William Grover "Wild Bill" Hagy (June 17, 1939 - August 20, 2007) was an American baseball fan and cab driver from Dundalk, Maryland. A superfan of the Baltimore Orioles, he was made famous for leading the "O-R-I-O-L-E-S" chants during the late 1970s and early 1980s from section 34 in the upper deck at Memorial Stadium.

==Life==
Hagy grew up in the working class neighborhood of Sparrows Point, Maryland, adjacent to the steel mills of Baltimore's waterfront. He reportedly was married "more times than Elizabeth Taylor", and worked part-time as a Good Humor man for over a dozen years selling ice cream to children. He was a cab driver for many years.

==Orioles==
Prior to the Orioles arrival in Baltimore in 1954, Bill was a Brooklyn Dodgers fan and player of the board game All Star Baseball. When the Orioles arrived, he immediately became a fan of his new home team. Up to Fall 1976, he attended 30 to 40 games a season, though he never did anything that stood out, other than creating rhyming cheers that he and his buddies would yell out. For example, for Frank Robinson they would chant, "Come on, Robby, put it in the left field lobby". His rhymes were catchy and he developed about 20 regular cohorts who would join him; they were local to Dundalk and would meet at Ed's Inn to drink, and then go to the game and belt out rhymes. They became known as the "Rowdies". At the time, Bill was driving a cab for North Point Cab Company. He did a stint working at the stadium stocking the walk-in beer cooler. One night he accidentally locked himself in. On another night when Yankees fans asked for a ride in his cab, he stopped and asked them to leave the vehicle when they refused to remove their hats.

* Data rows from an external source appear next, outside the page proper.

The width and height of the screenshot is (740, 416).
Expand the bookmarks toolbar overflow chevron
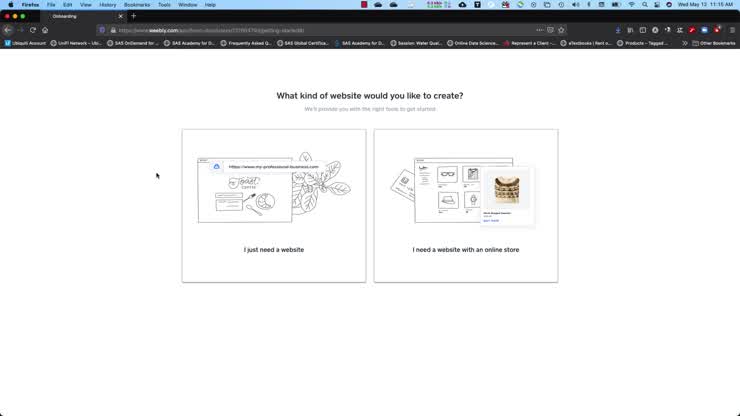(685, 43)
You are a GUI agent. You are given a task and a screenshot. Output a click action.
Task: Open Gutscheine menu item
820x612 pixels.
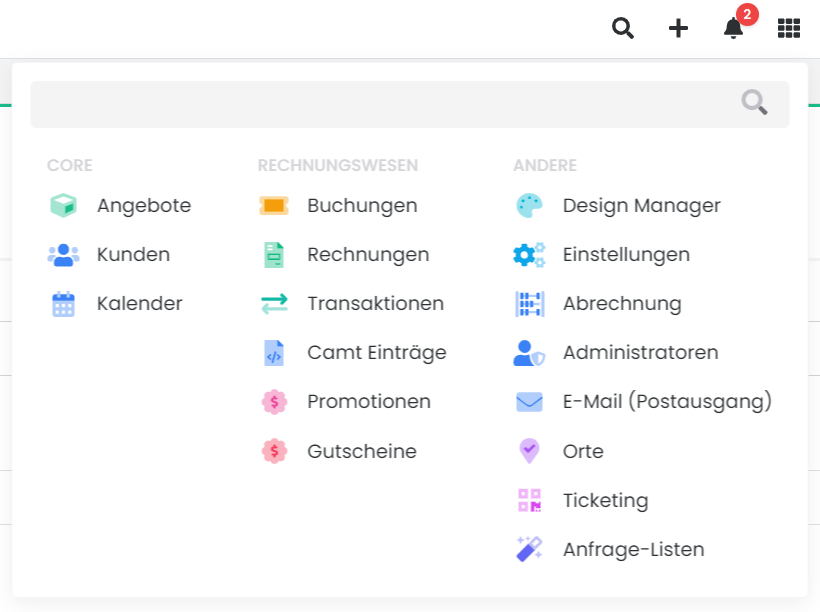click(x=361, y=452)
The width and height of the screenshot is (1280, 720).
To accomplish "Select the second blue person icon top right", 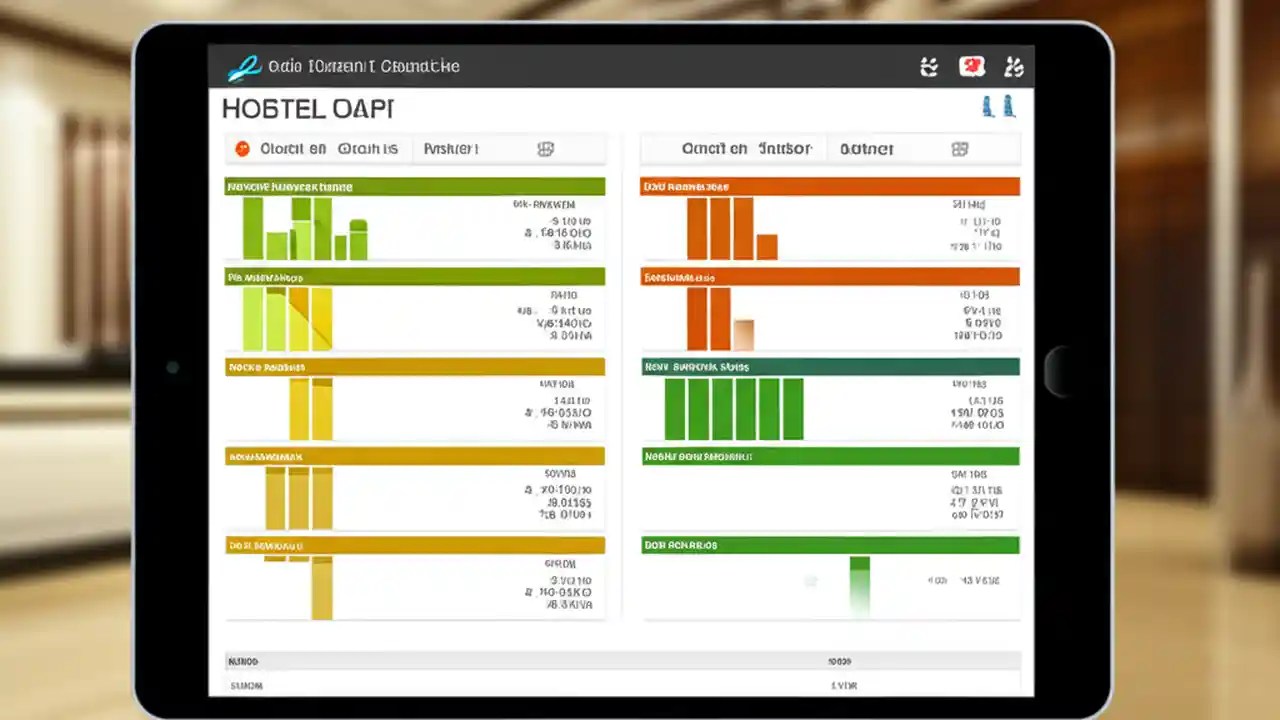I will point(1008,106).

Hagy's fame began during the 1977 season. As background, he knew Lenny "The Big Wheel" Burrier, who attended Baltimore Colt's football games where he spelled out cheers with his arms and body. Hagy asked if Burrier could do the same at Orioles games. Burrier declined saying he was not a baseball fan; but Hagy was free to copy his style. Thus in the early part of the 77' season Hagy began body-spelling his chants, attired in cut-off jeans, t-shirt, a straw cowboy hat, thick beard and sunglasses. Yet he received little notice except among his immediate group the Rowdies. Then in July, the Yankees came, and for the first time Hagy's cheers could be heard spread by the crowd throughout the stadium, and the players on the field heard it too. It became known as "The Roar from Thirty-Four". The next day, Brooks Robinson gave an interview in the paper saying how much the Orioles cheer meant to him and the players. Things quickly took off: Hagy was invited to meet the players, and he became a topic for various newspaper articles. The team recognized his positive influence and let him do his Orioles cheers from atop the dugout. 1978 was largely a repeat of 1977. However 1979 was the year of "Orioles Magic" as fan attendance significantly increased. Hagy was now Baltimore-famous. A common refrain among Bill's fans was "Wild Bill, Make it Stop": this referred to an incident in the early 1980s when the game was halted for rain. Bill got up, swept his hat in circles above his head like scooping up the rain, and the rain stopped.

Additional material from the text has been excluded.